Die Oberfläche des Xperia Z5 ist aalglatt; die Kanten hingegen sind messerscharf. Diesen Widerspruch wollte ich im gesamten Testzeitraum nicht gutheißen. In den Kanten verheddern sich kurze Haare und werden beim Telefonieren ausgerissen.

Der Nebeneffekt dieser Kanten ist, dass sich sehr viel Schmutz in ihnen sammelt. Besonders unangenehm sind die Kanten, wenn man kurze Haare über den Ohren hat. Beim Telefonieren merkt man, wie sich Haare in den Ritzen verfangen und bei Bewegungen ausgerissen werden.
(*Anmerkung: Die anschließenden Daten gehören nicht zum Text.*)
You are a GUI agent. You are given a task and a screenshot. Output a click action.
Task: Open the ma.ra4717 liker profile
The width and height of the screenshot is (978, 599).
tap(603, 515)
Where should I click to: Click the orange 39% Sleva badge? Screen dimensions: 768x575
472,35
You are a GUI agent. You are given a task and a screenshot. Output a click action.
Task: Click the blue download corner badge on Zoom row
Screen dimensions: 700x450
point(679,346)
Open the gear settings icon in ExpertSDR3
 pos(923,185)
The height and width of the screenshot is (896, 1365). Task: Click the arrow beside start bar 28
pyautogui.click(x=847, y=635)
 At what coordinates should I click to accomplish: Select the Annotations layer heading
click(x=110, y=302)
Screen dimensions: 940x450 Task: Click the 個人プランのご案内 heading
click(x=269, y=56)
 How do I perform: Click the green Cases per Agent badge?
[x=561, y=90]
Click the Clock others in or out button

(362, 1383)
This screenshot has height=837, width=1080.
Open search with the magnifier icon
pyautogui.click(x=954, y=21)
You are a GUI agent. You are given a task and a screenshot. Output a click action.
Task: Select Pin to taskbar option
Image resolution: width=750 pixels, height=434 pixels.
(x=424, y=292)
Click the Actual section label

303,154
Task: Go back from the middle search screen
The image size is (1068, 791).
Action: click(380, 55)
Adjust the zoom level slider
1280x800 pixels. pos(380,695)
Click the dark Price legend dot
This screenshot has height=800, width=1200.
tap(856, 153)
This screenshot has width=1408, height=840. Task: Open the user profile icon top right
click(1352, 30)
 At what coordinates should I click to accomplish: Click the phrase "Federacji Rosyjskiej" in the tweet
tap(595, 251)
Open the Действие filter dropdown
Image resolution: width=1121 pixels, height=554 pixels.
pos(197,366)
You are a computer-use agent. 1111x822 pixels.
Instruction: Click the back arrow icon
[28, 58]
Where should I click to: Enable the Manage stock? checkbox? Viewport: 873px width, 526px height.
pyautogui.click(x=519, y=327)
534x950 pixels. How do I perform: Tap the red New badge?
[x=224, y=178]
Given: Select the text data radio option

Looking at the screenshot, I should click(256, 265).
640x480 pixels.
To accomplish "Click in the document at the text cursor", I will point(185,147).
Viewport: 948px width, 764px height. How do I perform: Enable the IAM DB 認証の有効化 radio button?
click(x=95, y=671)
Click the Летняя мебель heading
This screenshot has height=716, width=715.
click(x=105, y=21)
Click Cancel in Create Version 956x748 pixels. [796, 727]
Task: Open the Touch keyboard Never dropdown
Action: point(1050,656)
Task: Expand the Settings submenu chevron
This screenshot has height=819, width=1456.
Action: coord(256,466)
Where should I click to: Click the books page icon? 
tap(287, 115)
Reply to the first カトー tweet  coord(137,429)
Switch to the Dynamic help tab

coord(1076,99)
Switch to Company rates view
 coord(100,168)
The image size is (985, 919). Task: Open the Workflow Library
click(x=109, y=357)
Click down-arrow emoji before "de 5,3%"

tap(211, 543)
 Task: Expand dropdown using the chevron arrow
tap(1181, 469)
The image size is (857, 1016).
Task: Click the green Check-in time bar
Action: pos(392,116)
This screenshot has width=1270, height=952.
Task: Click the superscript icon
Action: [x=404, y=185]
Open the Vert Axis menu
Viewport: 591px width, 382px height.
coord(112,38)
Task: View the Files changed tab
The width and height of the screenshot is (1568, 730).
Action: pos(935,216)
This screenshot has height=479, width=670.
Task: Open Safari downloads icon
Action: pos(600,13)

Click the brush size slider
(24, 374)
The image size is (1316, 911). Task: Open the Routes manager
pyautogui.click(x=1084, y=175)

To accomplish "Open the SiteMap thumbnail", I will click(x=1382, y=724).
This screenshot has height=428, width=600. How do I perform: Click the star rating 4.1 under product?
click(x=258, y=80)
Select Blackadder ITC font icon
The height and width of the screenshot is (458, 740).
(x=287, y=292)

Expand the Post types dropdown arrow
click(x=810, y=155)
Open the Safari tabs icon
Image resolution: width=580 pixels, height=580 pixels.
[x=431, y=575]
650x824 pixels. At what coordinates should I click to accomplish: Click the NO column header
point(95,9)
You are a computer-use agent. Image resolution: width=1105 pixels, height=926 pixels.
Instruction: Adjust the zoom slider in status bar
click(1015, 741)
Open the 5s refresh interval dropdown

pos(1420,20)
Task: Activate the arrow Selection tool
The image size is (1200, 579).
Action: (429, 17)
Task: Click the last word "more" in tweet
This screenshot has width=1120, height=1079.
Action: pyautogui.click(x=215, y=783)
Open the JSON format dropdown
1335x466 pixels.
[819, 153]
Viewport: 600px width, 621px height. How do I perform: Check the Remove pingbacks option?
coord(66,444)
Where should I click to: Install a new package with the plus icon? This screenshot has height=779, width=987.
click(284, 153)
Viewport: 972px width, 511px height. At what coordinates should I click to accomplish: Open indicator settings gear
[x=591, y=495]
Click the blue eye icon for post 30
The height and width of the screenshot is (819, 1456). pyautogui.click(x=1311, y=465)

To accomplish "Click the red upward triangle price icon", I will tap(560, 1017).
Ansonsten ist die Verarbeitung des 5,2 Zoll großen Xperia Z5 grandios. Es handelt sich um ein rundum robustes Gerät mit Glas vorne und hinten und einem Aluminium-Rahmen rund herum. Stöße und Kratzer können ihm lange nichts anhaben, und ich habe es wirklich nicht geschont. Auch Staub und Wasser richten bei ihm keinen Schaden an, selbst wenn ich es in Pfützen fallen lasse. Auf einen Sturztest habe ich aber bisher verzichtet.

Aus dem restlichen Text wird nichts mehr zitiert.